🍊 George Morl 🍊

George Morl CV

︎ ︎

🍊 Statement 🍊

Composing societal testimonies, George Morl explores evolving human connection and intimacy under modernising technology. They use self-portraiture, poetry, texts, photographic maps, sound, digital images, sensory paintings and sculptures, or scientific installations, as mediums to recontextualise erased history and the social perspectives of networks between physical and virtual spaces.
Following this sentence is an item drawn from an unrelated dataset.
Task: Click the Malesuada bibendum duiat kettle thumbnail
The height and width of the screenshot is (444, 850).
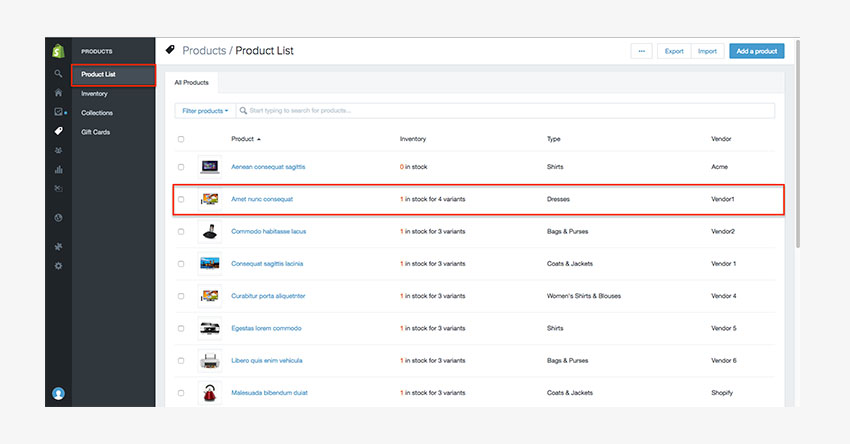Action: tap(210, 392)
Through these, Morl who is genderfluid and autistic, uses personas and assumes avatars inspired by autobiography to enter spaces, investigating belonging, validation and emotional reverence within communal subcultures; paintings communicating the experience of living in a body rather than observing and perception of autistic touch, sharing of gender-transition blogs online, plethora of digital edited torsos on dating platforms, use of anabolic steroids in men’s gym rituals, secret rural youth raves, sensoriums around hope in medical environments, assemblages of vigils following bereavement, whilst merging both evidence and ‘creative imagination’ as a means to consider these present dilemmas, whether through alternative communication or futuristic societies. In presentation their work collectively centres on oscillating ideas and immediacy, referencing the esoteric or verboseness of Beat Literature, neurodivergence, non-linear biology, echoing Morl’s gender fluidity and our existence within infinite possibilities of a perceptive multidimensional hyperdigital future.

🍊 Bio 🍊

Born in 1994, Basildon, UK, George Morl is an artist exploring human connection under modern technology, queer dialogues, and remits between art and science. Morl received their BFA from University for the Creative Arts, Canterbury, UK in 2016 and MFA in 2018. Exhibitions include their first solo museum show Precious Boys, Southend Museums (2018), combining works with their collection investigating relationship between performance and men’s body-images; Paradise Hotel, UCA, Canterbury (2016) examining sensory processing perspectives in neurological conditions. Others include Platform 2016, Turner Contemporary, Margate (2016). Recipient of Jerwood Newlyn Residency, Newlyn (2020), Firstsite Collectors Group Award, Colchester (2020), Darren Henley Scholarship (2016-2018) for researching working class identities in relation to men’s body-image disorders, and shortlisted for Jerwood Bursary (2019). In 2016, they was selected for the Platform Award. Work by Morl is held in public and private collections.